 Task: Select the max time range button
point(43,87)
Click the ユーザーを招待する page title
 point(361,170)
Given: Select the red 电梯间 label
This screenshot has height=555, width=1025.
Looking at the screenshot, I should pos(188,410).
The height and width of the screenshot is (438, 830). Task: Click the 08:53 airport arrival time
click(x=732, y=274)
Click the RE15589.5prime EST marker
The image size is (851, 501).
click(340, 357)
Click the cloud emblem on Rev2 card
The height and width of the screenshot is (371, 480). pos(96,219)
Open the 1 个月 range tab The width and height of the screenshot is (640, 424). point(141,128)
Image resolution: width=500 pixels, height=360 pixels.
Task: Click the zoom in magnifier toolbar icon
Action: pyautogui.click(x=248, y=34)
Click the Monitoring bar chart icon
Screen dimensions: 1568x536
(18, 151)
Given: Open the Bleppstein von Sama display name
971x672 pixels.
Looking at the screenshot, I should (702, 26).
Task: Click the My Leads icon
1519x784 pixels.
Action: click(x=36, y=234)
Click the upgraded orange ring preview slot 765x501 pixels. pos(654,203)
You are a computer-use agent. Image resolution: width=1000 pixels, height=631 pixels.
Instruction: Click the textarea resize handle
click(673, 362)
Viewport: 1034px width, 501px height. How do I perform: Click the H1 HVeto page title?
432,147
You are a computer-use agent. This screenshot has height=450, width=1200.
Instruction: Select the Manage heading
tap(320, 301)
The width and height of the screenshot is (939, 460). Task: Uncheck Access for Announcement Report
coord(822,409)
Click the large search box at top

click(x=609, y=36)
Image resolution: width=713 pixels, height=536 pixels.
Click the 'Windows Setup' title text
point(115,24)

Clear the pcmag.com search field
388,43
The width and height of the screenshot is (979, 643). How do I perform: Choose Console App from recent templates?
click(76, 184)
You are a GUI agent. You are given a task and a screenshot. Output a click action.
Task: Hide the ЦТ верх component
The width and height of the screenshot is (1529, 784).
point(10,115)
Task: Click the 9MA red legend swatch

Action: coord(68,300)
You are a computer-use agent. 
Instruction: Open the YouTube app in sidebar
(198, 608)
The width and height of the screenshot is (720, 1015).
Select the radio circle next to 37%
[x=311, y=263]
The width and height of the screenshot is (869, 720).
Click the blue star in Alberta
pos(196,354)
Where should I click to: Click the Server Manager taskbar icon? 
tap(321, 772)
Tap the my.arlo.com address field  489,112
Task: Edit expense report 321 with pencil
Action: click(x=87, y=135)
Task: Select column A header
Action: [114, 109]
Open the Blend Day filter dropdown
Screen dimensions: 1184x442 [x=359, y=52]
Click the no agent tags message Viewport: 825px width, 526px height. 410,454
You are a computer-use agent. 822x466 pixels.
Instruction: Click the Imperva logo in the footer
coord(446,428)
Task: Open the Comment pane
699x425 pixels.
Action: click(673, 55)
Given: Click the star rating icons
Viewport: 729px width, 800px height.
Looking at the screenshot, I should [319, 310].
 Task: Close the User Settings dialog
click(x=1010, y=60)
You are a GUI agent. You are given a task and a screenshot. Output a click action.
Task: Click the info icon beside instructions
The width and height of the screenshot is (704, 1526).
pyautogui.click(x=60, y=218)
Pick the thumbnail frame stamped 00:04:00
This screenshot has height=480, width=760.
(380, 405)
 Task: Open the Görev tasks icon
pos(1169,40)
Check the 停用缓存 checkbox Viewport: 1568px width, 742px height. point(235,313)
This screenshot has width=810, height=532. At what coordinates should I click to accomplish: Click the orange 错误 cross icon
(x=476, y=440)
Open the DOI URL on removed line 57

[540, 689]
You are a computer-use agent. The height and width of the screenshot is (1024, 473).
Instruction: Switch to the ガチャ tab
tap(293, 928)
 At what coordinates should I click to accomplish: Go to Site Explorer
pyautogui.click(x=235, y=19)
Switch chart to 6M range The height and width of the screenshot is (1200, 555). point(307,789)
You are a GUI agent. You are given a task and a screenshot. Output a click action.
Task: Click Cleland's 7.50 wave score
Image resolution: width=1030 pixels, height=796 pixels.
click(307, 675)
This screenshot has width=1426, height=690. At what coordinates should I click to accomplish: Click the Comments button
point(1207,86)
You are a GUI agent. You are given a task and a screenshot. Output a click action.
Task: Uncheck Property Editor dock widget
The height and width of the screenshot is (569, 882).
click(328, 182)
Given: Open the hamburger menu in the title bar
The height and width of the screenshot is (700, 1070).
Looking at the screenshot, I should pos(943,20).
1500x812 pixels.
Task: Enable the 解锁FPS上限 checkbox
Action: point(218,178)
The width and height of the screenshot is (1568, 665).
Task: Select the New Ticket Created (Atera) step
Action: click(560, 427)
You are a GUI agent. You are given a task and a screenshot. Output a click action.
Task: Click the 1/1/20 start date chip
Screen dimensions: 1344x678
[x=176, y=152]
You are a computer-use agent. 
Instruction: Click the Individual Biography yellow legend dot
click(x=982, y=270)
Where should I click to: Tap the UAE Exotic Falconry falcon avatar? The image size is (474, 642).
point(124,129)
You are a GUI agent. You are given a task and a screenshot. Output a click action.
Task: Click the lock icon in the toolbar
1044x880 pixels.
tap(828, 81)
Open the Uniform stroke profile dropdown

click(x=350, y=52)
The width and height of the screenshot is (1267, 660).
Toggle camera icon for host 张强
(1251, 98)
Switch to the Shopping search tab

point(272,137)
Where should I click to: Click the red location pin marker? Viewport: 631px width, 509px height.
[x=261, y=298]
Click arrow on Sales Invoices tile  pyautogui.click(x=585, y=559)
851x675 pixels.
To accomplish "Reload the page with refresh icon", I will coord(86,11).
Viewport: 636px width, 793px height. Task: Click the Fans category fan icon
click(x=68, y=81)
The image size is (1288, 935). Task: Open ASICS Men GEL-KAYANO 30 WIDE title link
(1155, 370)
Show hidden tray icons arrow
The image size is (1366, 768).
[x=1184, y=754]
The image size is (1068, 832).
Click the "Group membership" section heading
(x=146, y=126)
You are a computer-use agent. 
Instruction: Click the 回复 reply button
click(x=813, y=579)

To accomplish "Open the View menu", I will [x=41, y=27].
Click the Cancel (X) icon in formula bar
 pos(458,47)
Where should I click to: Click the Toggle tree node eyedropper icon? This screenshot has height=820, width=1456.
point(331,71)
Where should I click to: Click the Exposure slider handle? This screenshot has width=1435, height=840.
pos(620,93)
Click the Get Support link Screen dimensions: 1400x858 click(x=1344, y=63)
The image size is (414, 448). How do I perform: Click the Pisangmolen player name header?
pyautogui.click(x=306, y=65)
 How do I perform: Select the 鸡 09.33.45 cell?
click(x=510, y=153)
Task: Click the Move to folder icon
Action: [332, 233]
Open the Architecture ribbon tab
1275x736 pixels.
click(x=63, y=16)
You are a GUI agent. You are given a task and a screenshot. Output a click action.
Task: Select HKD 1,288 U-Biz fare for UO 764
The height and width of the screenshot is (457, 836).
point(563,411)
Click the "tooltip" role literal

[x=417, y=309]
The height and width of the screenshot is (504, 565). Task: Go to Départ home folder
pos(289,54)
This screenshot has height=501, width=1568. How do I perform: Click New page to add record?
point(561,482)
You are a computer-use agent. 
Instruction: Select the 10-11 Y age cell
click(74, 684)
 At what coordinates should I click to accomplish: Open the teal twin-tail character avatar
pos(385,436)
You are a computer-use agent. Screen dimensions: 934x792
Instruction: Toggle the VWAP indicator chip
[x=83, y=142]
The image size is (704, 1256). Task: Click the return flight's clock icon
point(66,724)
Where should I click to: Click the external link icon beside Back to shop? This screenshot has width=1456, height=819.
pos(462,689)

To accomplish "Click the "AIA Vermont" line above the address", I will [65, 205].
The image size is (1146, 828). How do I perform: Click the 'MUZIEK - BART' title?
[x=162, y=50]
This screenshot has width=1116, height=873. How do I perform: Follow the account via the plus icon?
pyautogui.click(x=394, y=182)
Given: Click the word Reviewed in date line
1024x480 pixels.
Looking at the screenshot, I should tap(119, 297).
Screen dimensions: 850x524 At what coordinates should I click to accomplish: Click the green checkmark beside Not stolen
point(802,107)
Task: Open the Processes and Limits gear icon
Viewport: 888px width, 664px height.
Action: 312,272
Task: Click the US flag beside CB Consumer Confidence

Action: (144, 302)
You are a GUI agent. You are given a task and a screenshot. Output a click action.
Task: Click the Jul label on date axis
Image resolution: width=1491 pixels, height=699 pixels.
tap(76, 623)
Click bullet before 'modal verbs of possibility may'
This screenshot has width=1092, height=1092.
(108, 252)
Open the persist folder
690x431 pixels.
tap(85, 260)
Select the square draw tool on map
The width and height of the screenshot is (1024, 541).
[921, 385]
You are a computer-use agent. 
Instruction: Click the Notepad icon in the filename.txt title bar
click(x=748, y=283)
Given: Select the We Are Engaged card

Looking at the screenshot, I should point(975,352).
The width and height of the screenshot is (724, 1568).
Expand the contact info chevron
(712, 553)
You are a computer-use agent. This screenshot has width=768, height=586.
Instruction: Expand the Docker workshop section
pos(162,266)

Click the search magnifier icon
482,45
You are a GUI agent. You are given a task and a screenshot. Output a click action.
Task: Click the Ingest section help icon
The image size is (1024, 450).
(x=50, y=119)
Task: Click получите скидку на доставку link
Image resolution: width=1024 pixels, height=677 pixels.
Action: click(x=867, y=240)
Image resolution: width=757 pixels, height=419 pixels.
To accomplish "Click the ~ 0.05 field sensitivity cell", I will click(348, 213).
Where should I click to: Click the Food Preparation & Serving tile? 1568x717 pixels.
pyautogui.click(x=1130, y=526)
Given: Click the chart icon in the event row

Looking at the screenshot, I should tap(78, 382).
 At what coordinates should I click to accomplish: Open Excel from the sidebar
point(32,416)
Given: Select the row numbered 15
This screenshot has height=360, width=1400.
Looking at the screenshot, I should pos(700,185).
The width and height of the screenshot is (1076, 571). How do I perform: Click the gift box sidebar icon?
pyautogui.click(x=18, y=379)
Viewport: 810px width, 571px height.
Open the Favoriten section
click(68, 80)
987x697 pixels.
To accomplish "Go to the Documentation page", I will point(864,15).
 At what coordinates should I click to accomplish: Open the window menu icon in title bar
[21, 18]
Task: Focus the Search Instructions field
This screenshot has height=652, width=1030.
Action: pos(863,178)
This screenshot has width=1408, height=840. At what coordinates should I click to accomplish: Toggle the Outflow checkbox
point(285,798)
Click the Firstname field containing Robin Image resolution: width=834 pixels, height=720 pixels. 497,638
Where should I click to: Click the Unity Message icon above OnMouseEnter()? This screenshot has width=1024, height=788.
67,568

◆ WHAT THE TASK ASKS
What you return must be an exact retyping of the lines above starting at the line with "Pick the thumbnail frame stamped 00:04:00" and ending at the line with "Switch chart to", and nothing besides.

◆ EXERCISE RESULT
Pick the thumbnail frame stamped 00:04:00
This screenshot has height=480, width=760.
(380, 405)
 Task: Open the Görev tasks icon
pos(1169,40)
Check the 停用缓存 checkbox Viewport: 1568px width, 742px height. point(235,313)
This screenshot has width=810, height=532. At what coordinates should I click to accomplish: Click the orange 错误 cross icon
(x=476, y=440)
Open the DOI URL on removed line 57

[540, 689]
You are a computer-use agent. The height and width of the screenshot is (1024, 473).
Instruction: Switch to the ガチャ tab
tap(293, 928)
 At what coordinates should I click to accomplish: Go to Site Explorer
pyautogui.click(x=235, y=19)
Switch chart to 6M range The height and width of the screenshot is (1200, 555). point(307,789)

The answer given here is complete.